■ AIM OF THE TASK: Needed from the data below: every line from the one with "Task: Check the render checkbox for item 4" up to and including the one with "Viewport: 912px width, 513px height.", repeated exactly and with nothing else.

■ DATA UNDER STUDY:
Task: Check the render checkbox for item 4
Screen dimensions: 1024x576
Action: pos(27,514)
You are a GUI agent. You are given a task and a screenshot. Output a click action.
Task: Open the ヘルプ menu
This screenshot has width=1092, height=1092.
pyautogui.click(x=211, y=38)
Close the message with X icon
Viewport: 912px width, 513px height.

* * *

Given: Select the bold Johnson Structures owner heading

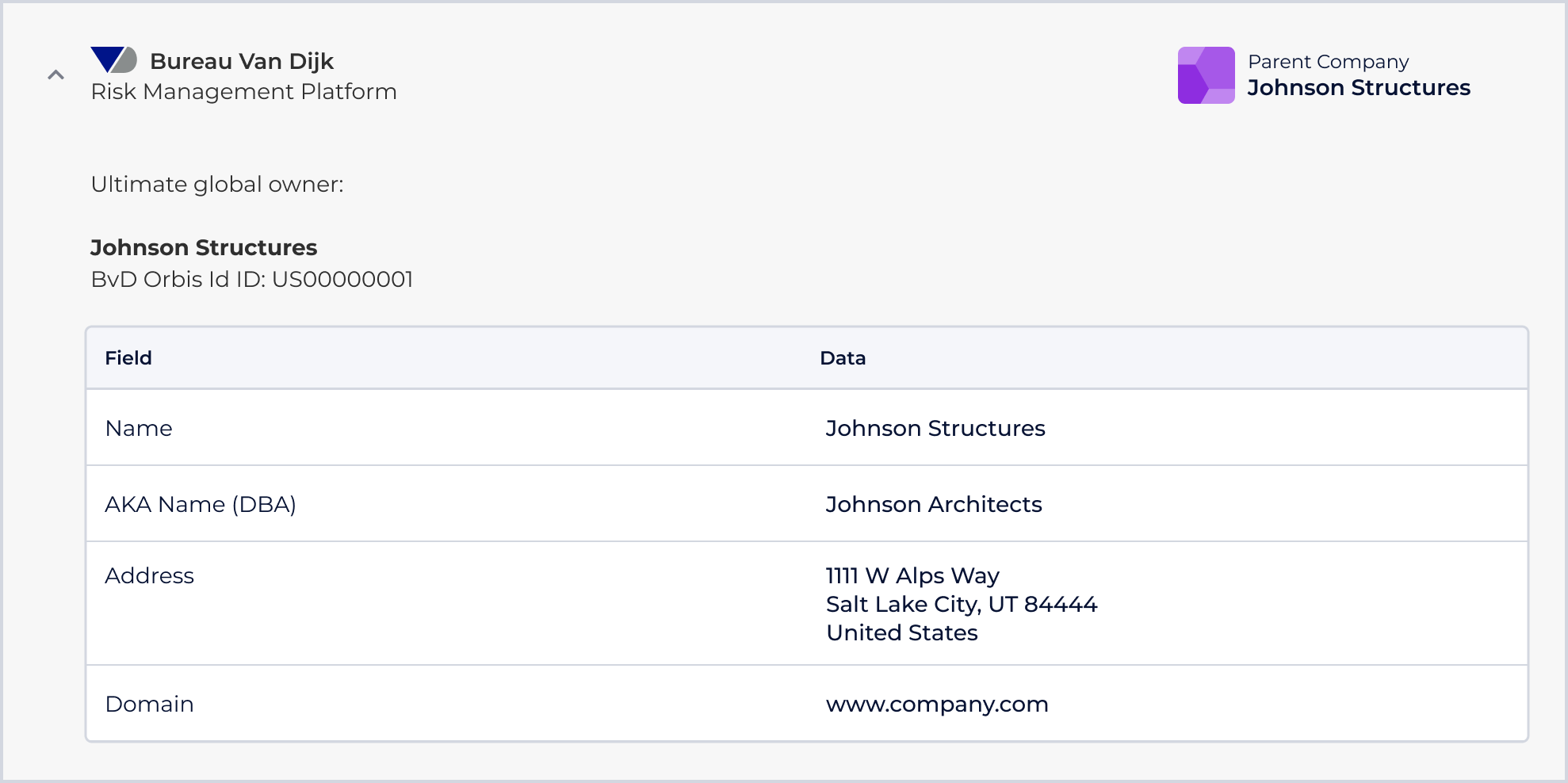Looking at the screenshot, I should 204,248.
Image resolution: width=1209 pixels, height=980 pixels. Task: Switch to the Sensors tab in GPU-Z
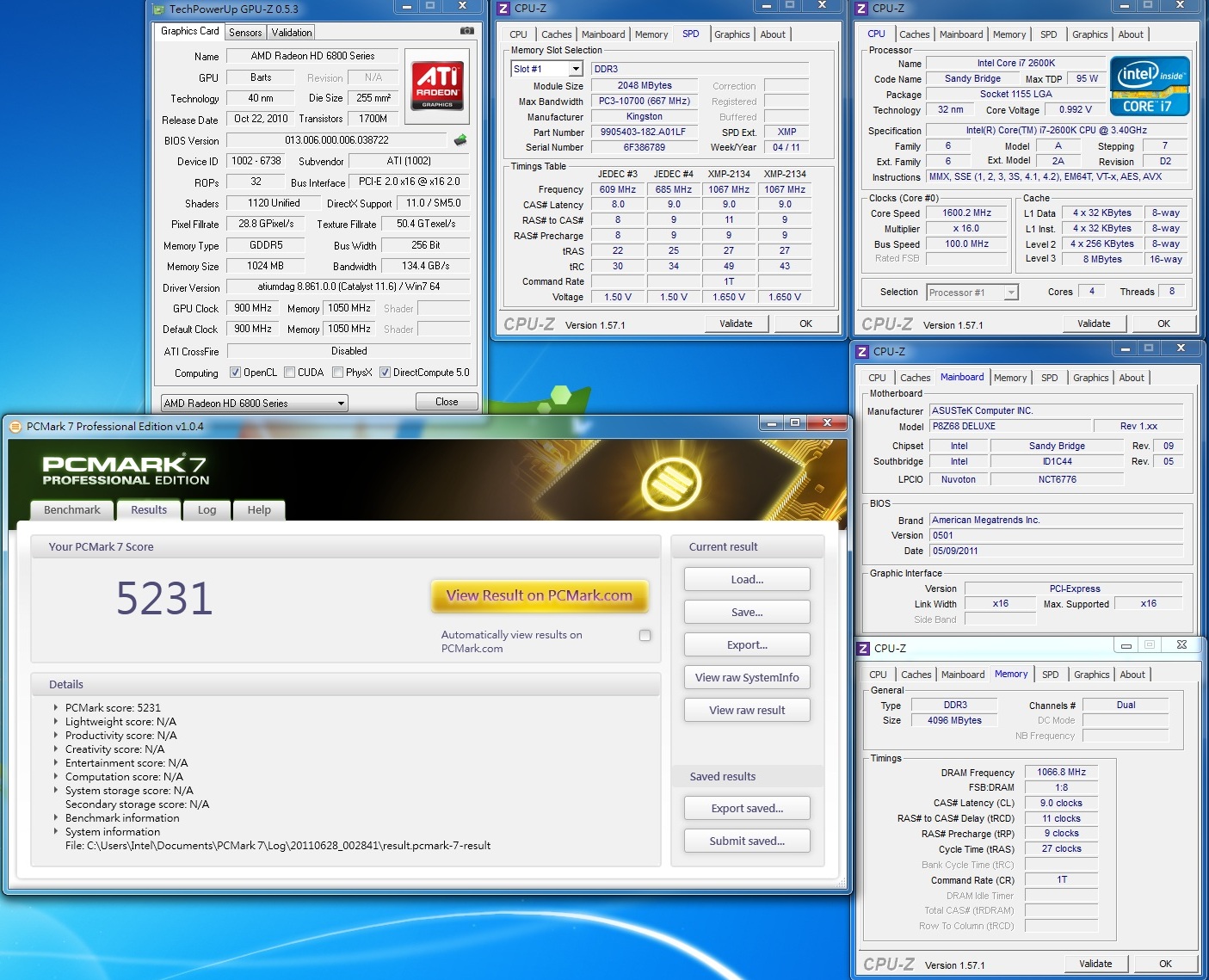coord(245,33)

■ RESPONSE:
Task: Check the render checkbox for item 4
Screen dimensions: 1024x576
Action: pos(27,514)
You are a GUI agent. You are given a task and a screenshot. Output a click action.
Task: Open the ヘルプ menu
This screenshot has width=1092, height=1092.
pyautogui.click(x=211, y=38)
Close the message with X icon
Viewport: 912px width, 513px height.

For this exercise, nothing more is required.